Problems to solve:
A: In the notes on compilation and interpretation, translate this sentence into Spanish: "Java bytecode runs on any system with a JVM (Java Virtual Machine)."
B: Pick up the notes on compilation and interpretation after their last line and write the next part.

Provided text:
○ ○ ○ ○

PL Week 2 Material

Briefly compare Compilation v.s. Interpretation in the following aspects:

(a) Execution

(b) Speed
(c) Examples of PLs that use it

	Compilation	Interpretation
Execution	Converts entire program into machine code (before execution)	Converts and executes program line-by-line
Speed	Faster	Slower Dynamic
Examples of PLs that use it:	C  C++	Python Haskell

(a) Describe how the hybrid compilation-interpretation model works (generally)

(b) Why is this approach used?

(a) Describe how the hybrid compilation-interpretation model works.

• Combines compilation & interpretation into a single execution process, which has 2 stages:

  • 1) Compilation: Source code is translated into an intermediate form (not directly into machine code)

  • 2) Interpretation/Execution: Intermediate form is then interpreted or Just-In-Time (JIT) compiled at runtime.

(b) Why is this approach used?

To benefit from the advantages of both forms of execution:

• Compilation

  • Makes code more efficient to run (better performance)

  • IP protection

• Interpretation

  • More flexibility

  • Easy of debugging

  • Enables platform independency (cross-platform ability)

  • Often optimizes intermediate code (to run more efficiently)

Portability v.s. Platform Independence

Portability:

• How easily a program can run on a different systems with little or no modification, so long as the system has the appropiate interpreter/runtime environment stalled.
  → Example: C code can be compiled on Windows, Linux, etc., with changes.

Platform Independence:

• The ability of a program to run on any system without being changed.

  → Example: Java bytecode runs on any system with a JVM (Java Virtual Machine).

Explain how the hybrid compilation-interpretation model specifically operates with each of following PLs:

1. Java

2. Python

3. C#

4. JavaScript

(1) Java

• Source code compiled to bytecode

• Bytecode executed by JVM (Java Virtual Machine)

  • Either interpreted line-by-line

  • Or further optimized using JIT (Just-In-Time) compilation

(2) Python

• Source code compiled to .pyc byte code

• Byte code interpreted (executed) by PVM (Python Virtual Machine)

○ ○ ○ ○

Element and text location entries
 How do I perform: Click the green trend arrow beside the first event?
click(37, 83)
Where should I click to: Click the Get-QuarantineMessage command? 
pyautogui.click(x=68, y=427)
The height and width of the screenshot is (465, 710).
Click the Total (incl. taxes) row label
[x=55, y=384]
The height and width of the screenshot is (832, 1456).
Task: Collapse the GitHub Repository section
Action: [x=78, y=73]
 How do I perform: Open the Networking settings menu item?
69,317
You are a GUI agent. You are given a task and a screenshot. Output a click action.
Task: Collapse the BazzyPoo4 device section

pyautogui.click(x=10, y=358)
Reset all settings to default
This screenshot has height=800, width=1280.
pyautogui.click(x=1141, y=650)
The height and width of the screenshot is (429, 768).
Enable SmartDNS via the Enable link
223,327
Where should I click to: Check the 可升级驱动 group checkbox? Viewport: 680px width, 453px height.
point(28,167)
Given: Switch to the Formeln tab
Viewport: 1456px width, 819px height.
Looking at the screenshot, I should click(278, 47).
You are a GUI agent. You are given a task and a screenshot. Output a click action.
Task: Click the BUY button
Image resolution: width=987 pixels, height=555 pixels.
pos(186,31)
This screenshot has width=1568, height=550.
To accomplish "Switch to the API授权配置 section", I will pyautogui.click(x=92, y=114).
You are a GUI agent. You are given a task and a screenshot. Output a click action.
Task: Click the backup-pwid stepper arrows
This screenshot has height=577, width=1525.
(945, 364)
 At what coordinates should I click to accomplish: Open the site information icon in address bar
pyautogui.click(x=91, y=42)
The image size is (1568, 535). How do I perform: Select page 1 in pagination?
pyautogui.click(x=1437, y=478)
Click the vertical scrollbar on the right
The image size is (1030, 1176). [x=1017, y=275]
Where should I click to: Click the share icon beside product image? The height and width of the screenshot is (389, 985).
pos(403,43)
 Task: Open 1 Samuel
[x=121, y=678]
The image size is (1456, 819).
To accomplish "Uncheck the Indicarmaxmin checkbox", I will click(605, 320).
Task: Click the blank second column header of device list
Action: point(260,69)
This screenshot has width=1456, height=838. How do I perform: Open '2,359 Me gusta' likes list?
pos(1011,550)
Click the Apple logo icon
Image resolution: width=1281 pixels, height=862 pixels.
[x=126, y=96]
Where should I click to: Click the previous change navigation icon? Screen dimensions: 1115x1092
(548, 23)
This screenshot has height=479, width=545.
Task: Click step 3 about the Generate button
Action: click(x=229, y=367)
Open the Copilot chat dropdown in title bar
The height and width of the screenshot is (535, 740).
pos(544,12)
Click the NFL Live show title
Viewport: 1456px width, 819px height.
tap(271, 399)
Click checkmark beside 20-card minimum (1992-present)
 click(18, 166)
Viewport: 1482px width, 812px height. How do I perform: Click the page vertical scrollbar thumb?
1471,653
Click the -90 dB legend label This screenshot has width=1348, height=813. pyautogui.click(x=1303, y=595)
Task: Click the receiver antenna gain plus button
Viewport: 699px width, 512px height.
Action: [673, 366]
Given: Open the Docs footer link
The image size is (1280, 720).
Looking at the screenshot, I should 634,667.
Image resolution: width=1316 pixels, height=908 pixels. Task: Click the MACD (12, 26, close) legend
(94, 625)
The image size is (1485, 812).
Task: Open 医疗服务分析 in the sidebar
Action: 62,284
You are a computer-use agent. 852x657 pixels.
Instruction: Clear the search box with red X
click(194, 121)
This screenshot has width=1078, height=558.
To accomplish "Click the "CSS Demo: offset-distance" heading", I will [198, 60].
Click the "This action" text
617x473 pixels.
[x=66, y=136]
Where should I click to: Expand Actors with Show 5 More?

○ ○ ○ ○

Answers to the problems:
A: El bytecode de Java se ejecuta en cualquier sistema que tenga una JVM (Máquina Virtual de Java).

B:
(3) C#

• Source code compiled to CIL (Common Intermediate Language)

• CIL executed by the .NET CLR

  • Either interpreted line-by-line

  • Or further optimized using JIT compilation

(4) JavaScript

• Source code is parsed & JIT compiled directly by browser engines (e.g. V8)

• No separate bytecode step like Java or C#

Token

• Smallest meaningful units of a language.

• In a PL, tokens are:

  • Keywords

  • Identifiers

  • Numbers

  • Symbols

  • Operators

  • Etc.

Describe the Phases of Compilation

(1) LEXICAL ANALYSIS

Purpose: To convert source code into tokens — the basic building blocks for parsing.

• Each token type (e.g. identifier, number, operator) has a “Regex” (regular expression) rule

• The lexer matches input (part of source) to regex rules to generate tokens

(2) SYNTAX ANALYSIS (aka PARSING)

Purpose: Checks if tokens follow grammar rules of PL

• Parser uses CFG (Context-Free Grammar) to building a parse tree

  • CFG = rules defining valid syntax of the specific PL

• Parse tree represents structure of program’s code based on its syntax

• Parse tree is checked/assessed to ensure code is syntactically correct before translating it further

(3) SEMANTIC ANALYSIS — TYPE CHECKING, SCOPE VALIDATION

Purpose: Checks if code makes logical sense beyond just syntax.

Type Checking

• Verifies operations use compatible data types

  • Example: int x = "hello"; → ❌ (string to int is invalid)

Scope Validation

• Ensures variables and functions are declared before being used.

• Also ensures they are used in the correct scope.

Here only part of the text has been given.